If you read my last blog post, you know that in this one, I will be talking about how I adjusted to being in quarantine.
So, all of a sudden, I am home all day, every day. It was tough at the beginning. My schedule was messed up, ironically, I was busier than before, and I felt very unmotivated.
My first week (after Spring Break) in quarantine was not the best. When you are working from home, and have online classes, it is very easy to just be in your pajamas and stay in bed all day. Especially when you don’t have any Zoom meetings or any online classes involving video appearances.
However, after the first week, I realized what wasn’t working for me. I needed to be more organized and have some kind of a schedule. Now, I try to get at least semi-ready each day. I never “work” or study from my bed anymore. One of the first things I do in the morning is make up my bed, and move to the living room for the rest of the day. I try to be at my desk for most of the day. I switch between the desk, dining table, and my couch, sometimes I sit on the floor, but I definitely don’t go back to my bed.
At the same time, I try to listen to my body. If I feel like I need to take a nap, and if I have some time in between my classes and work, I do take a nap. Of course, with everything that’s going on, I’m more stressed than usual. So even though I’m home all day, I sometimes feel very tired.

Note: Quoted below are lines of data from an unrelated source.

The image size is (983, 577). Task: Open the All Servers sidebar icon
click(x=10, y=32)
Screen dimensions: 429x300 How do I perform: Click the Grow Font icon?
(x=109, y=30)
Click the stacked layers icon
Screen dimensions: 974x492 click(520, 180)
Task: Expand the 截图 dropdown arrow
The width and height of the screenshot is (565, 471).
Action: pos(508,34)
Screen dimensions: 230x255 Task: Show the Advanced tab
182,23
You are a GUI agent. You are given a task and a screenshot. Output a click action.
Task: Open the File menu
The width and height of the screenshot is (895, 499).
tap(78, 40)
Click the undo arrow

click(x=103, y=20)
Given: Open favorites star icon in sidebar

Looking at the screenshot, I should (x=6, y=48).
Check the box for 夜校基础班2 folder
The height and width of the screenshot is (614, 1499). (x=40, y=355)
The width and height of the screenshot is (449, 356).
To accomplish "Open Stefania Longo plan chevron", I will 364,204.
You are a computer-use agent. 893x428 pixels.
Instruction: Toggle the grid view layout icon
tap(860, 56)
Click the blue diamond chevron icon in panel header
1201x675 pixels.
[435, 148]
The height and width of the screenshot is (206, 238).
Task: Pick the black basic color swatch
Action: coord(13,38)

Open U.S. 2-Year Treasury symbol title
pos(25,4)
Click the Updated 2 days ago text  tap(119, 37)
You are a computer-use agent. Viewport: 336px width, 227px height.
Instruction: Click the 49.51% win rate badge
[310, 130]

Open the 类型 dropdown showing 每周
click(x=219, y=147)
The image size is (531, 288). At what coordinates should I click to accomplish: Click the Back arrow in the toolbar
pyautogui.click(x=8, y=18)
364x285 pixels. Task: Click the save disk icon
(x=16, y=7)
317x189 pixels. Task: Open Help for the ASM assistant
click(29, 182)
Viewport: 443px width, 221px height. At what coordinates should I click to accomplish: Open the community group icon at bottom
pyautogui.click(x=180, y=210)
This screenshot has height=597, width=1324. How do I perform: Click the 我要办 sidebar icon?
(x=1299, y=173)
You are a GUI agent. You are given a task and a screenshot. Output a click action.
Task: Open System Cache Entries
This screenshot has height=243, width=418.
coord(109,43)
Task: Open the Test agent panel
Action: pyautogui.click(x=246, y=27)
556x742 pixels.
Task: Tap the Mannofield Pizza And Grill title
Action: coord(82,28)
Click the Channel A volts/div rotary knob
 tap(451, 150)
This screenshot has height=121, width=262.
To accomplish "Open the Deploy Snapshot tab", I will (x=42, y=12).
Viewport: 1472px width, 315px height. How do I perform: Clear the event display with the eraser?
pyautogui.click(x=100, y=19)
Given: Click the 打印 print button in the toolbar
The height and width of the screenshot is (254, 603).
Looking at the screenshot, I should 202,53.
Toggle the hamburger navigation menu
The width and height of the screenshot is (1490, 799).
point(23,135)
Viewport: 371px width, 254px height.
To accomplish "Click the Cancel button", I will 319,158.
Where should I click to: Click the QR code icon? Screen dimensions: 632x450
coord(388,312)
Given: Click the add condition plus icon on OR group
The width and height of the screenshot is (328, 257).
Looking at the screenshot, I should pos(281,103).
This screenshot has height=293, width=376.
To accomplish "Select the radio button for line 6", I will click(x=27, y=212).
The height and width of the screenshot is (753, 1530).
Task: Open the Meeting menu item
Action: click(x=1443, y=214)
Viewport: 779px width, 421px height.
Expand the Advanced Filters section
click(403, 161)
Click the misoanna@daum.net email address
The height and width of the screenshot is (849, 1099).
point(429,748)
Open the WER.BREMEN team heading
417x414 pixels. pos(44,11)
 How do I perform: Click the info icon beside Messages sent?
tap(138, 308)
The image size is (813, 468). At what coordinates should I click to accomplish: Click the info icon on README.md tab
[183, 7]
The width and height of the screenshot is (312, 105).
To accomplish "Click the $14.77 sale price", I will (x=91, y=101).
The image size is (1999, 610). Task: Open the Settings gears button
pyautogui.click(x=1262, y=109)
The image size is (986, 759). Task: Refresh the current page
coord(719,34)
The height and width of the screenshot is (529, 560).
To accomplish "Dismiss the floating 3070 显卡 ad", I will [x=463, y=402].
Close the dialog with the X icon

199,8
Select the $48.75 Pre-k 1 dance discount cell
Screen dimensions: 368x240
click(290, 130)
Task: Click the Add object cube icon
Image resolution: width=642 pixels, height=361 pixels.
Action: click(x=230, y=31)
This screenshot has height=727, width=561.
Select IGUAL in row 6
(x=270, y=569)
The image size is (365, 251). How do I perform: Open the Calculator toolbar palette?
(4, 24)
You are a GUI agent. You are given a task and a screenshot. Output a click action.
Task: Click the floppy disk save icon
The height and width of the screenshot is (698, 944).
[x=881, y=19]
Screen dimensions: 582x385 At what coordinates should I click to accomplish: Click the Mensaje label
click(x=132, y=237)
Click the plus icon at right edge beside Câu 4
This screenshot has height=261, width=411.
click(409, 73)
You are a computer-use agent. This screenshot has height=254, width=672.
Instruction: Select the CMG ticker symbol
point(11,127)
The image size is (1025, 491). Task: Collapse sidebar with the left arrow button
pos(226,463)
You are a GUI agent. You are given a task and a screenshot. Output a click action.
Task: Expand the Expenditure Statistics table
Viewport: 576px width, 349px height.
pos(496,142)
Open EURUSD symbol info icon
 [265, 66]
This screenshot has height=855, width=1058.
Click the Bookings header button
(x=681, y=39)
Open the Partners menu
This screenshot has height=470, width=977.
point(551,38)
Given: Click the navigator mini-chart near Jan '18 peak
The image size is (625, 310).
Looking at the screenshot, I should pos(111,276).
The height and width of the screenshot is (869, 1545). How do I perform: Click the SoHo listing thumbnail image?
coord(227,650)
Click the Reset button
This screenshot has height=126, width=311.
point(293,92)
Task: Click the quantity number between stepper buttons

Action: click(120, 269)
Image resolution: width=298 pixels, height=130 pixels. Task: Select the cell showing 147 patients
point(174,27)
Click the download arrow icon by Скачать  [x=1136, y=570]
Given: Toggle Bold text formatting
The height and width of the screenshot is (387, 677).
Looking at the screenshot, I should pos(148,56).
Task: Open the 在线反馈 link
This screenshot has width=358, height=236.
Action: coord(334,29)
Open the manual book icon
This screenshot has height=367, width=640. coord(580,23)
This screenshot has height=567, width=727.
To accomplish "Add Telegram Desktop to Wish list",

When it comes to my studying, I’m definitely a night owl. No matter how much I try to change this, I’m the most productive at night. On some days, I prefer staying up late studying rather than start at a normal hour and finish during the day. Quarantine has definitely made this easier for me.
When it comes to my classes, I will admit that it has been hard. Being a graduate student in Communications, all of my classes are discussion-based. None of the online alternatives are the same as meeting face to face in class. But, it is what it is, and I had to adjust myself to the change.
While there have been some changes that have stressed me out, and maybe were not changes I was looking forward to, there’s positive stuff that has come out of my quarantine period, as well. Being home all day means I can be with my puppy all day. I enjoy our cuddles and our time spent together so much. Even if I’m not interacting with him per se, he just comes and sits or lays next to me. Before quarantine, I used to commute to the university by bus. The bus goes every hour, so sometimes that meant I would have to spend about an hour in total to get to work or my classes. Obviously now I have that extra hour which I would say I mostly spend cooking. I love to cook, and I didn’t always have time for that during weekdays. Now, I find it much easier to cook as I have more time, and I’m also able to multitask while I’m cooking.
Like I said in my previous blog post, COVID-19 has hit the whole world. My sisters and my parents, even though on the other side of the world, are also in quarantine and working from home. Before quarantine, I used to struggle talking to them on weekdays because of the time difference. Now that we are all home all day, I take advantage of that, and whenever I feel like I need to hear their voice, I call them for a short conversation.
I still don’t have it all figured out, and I don’t think there’s anything wrong with that. This is not something we were prepared for. I think it’s very important to let people around us know if we are struggling.
People are willing to help, but they can’t help if they don’t know you need help.